(Click-target data)

[BEGIN]

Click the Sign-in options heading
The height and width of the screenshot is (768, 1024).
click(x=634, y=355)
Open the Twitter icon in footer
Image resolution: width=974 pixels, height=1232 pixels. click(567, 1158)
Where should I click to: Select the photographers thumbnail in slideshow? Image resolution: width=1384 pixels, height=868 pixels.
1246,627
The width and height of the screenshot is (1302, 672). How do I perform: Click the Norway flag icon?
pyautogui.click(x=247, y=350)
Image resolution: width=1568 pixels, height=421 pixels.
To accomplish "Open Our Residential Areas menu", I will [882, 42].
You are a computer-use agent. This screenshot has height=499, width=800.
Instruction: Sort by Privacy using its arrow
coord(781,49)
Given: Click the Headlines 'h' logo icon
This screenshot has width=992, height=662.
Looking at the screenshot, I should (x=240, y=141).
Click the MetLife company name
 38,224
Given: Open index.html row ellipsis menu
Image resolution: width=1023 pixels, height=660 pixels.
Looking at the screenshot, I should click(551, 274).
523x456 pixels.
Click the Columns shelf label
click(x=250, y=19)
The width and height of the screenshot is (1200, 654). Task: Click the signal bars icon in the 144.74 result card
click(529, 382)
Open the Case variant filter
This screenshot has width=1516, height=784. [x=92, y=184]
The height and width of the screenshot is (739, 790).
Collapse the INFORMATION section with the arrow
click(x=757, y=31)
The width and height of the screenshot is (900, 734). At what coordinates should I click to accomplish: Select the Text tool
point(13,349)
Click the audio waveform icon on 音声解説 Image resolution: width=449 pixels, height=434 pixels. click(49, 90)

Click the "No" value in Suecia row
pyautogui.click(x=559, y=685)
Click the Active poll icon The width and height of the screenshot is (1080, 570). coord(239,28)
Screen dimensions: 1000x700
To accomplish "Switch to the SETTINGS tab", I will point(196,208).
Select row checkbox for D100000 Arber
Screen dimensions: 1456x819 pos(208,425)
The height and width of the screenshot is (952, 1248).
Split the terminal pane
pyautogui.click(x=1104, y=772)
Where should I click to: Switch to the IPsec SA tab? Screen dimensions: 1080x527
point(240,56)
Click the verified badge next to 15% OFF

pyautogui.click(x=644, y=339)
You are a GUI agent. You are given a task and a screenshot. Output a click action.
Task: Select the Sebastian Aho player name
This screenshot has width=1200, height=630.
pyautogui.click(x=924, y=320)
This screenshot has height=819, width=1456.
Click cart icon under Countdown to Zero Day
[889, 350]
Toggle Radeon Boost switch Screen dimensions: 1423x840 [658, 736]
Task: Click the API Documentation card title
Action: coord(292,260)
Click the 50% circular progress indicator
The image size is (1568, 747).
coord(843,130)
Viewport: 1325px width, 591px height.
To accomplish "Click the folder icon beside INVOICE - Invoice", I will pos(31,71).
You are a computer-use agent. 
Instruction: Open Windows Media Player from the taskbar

[END]

* [INSTRUCTION]: Please put each line of the rows above into a numbered list, leaving out the blank lines.

* [FINAL RESULT]:
1. Click the Sign-in options heading
2. The height and width of the screenshot is (768, 1024).
3. click(x=634, y=355)
4. Open the Twitter icon in footer
5. Image resolution: width=974 pixels, height=1232 pixels. click(567, 1158)
6. Where should I click to: Select the photographers thumbnail in slideshow? Image resolution: width=1384 pixels, height=868 pixels.
7. 1246,627
8. The width and height of the screenshot is (1302, 672). How do I perform: Click the Norway flag icon?
9. pyautogui.click(x=247, y=350)
10. Image resolution: width=1568 pixels, height=421 pixels.
11. To accomplish "Open Our Residential Areas menu", I will [882, 42].
12. You are a computer-use agent. This screenshot has height=499, width=800.
13. Instruction: Sort by Privacy using its arrow
14. coord(781,49)
15. Given: Click the Headlines 'h' logo icon
16. This screenshot has width=992, height=662.
17. Looking at the screenshot, I should (x=240, y=141).
18. Click the MetLife company name
19.  38,224
20. Given: Open index.html row ellipsis menu
21. Image resolution: width=1023 pixels, height=660 pixels.
22. Looking at the screenshot, I should click(551, 274).
23. 523x456 pixels.
24. Click the Columns shelf label
25. click(x=250, y=19)
26. The width and height of the screenshot is (1200, 654). Task: Click the signal bars icon in the 144.74 result card
27. click(529, 382)
28. Open the Case variant filter
29. This screenshot has width=1516, height=784. [x=92, y=184]
30. The height and width of the screenshot is (739, 790).
31. Collapse the INFORMATION section with the arrow
32. click(x=757, y=31)
33. The width and height of the screenshot is (900, 734). At what coordinates should I click to accomplish: Select the Text tool
34. point(13,349)
35. Click the audio waveform icon on 音声解説 Image resolution: width=449 pixels, height=434 pixels. click(49, 90)
36. Click the "No" value in Suecia row
37. pyautogui.click(x=559, y=685)
38. Click the Active poll icon The width and height of the screenshot is (1080, 570). coord(239,28)
39. Screen dimensions: 1000x700
40. To accomplish "Switch to the SETTINGS tab", I will point(196,208).
41. Select row checkbox for D100000 Arber
42. Screen dimensions: 1456x819 pos(208,425)
43. The height and width of the screenshot is (952, 1248).
44. Split the terminal pane
45. pyautogui.click(x=1104, y=772)
46. Where should I click to: Switch to the IPsec SA tab? Screen dimensions: 1080x527
47. point(240,56)
48. Click the verified badge next to 15% OFF
49. pyautogui.click(x=644, y=339)
50. You are a GUI agent. You are given a task and a screenshot. Output a click action.
51. Task: Select the Sebastian Aho player name
52. This screenshot has width=1200, height=630.
53. pyautogui.click(x=924, y=320)
54. This screenshot has height=819, width=1456.
55. Click cart icon under Countdown to Zero Day
56. [889, 350]
57. Toggle Radeon Boost switch Screen dimensions: 1423x840 [658, 736]
58. Task: Click the API Documentation card title
59. Action: coord(292,260)
60. Click the 50% circular progress indicator
61. The image size is (1568, 747).
62. coord(843,130)
63. Viewport: 1325px width, 591px height.
64. To accomplish "Click the folder icon beside INVOICE - Invoice", I will pos(31,71).
65. You are a computer-use agent. 
66. Instruction: Open Windows Media Player from the taskbar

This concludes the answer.